• **Reading text**:

══════════

In compiler work, optimizations can be classified in categories according to scope. Peephole optimizations only focus on making a very small unit of code (a few instructions) run faster. Local optimizations generally describes a slightly broader range. For example, the scope may be limited to a basic block of code, or a method. Lastly, global optimizations can span multiple blocks or methods. The disadvantage of hardware optimizations is that they are usually only peephole optimizations. Whereas, a JIT is free to apply all levels of optimizations.
It isn't because it is theoretically impossible for hardware to implement higher level optimizations. However, it becomes prohibitively difficult and expensive. Hence, for practical purposes, it is impossible.
To get an idea of the power of higher level optimizations, consider the type of speed up you'll get by replacing a bubblesort algorithm with quicksort. A low level optimization done by hardware (like those in a JPU) focus on something near the instruction level like improving the compare instruction in the bubblesort loop. A High level optimization would be to replace the sort algorithm altogether with a quicksort. The quicksort algorithm achieves exactly the same results, but is faster because it takes an entirely different route eliminates all the redundant work in a bubblesort.
Now, a JIT isn't quite so advanced to arbitrarily be able to rewrite your algorithms for you. It is still quite possible to write bad code that will yield bad performance even when run with a JIT. There is no substitute for good engineering (which I hope is why we all still have jobs). However, this sorting example does give you an idea of the benefits of higher level optimizations vs low level ones.
Hardware isn't slow! Software makes it slow! ... Or does it?
Lastly, there was one comment that asked if the problem was actually with the Java VM instruction set not being designed for processors, rather than the JPU hardware itself. In a sense, the gentleman was dead on correct. The Java VM specification defines a high level computing platform. It is not a CPU specification. This is one reason why it would be so difficult to make a JPU (which a CPU trying to be a Java VM) that has high performance.
But before we go blaming software or the Java platform for performance problems, let's get some proper perspective. Here's an analogy to illustrate this:
A CPU is like a car engine. If it's not hooked up to anything, it can do very high number of rotations per minute (RPM). Blinding speeds, and great power. However, this raw power doesn't produce any useful work that a human user would normally care about.

══════════

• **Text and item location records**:

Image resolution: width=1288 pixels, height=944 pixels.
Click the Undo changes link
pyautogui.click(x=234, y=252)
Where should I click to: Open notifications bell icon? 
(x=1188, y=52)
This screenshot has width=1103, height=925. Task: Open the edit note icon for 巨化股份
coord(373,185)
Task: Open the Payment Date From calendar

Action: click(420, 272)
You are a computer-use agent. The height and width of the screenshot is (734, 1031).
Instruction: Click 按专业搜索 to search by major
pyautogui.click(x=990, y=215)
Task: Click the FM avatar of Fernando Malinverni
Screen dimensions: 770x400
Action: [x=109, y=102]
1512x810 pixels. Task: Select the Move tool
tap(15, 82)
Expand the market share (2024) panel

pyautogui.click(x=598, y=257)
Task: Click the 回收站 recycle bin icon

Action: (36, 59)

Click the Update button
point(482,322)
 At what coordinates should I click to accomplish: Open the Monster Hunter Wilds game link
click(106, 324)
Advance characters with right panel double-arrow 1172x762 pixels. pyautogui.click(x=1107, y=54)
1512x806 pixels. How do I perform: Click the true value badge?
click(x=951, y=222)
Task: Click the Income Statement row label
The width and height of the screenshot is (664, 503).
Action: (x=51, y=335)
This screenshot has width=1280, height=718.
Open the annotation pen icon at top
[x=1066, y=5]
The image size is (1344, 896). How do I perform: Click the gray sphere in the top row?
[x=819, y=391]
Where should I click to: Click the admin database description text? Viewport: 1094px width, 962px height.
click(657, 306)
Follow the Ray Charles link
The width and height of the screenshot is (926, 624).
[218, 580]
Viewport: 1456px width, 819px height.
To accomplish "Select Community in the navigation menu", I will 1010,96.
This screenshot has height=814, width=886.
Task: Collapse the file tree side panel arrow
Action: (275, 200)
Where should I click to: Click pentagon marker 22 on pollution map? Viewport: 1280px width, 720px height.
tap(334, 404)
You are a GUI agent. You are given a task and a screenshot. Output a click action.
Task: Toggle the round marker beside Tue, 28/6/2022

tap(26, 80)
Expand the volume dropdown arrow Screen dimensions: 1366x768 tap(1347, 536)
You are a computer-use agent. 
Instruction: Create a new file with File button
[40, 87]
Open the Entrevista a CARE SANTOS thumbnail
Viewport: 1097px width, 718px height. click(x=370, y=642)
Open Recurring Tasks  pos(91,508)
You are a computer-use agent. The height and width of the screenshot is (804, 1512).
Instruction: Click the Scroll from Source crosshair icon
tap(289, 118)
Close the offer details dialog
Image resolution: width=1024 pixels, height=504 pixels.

══════════

• **What you have to do**:
Answer these questions from the text on compiler optimizations:
1. What do peephole optimizations focus on?
2. In the sorting example, which algorithm does a high level optimization put in place of bubblesort?
3. In the closing analogy, what is a CPU compared to?
The records have no connection to the text.

• **Solution**:
1. Making a very small unit of code (a few instructions) run faster.
2. Quicksort.
3. A car engine.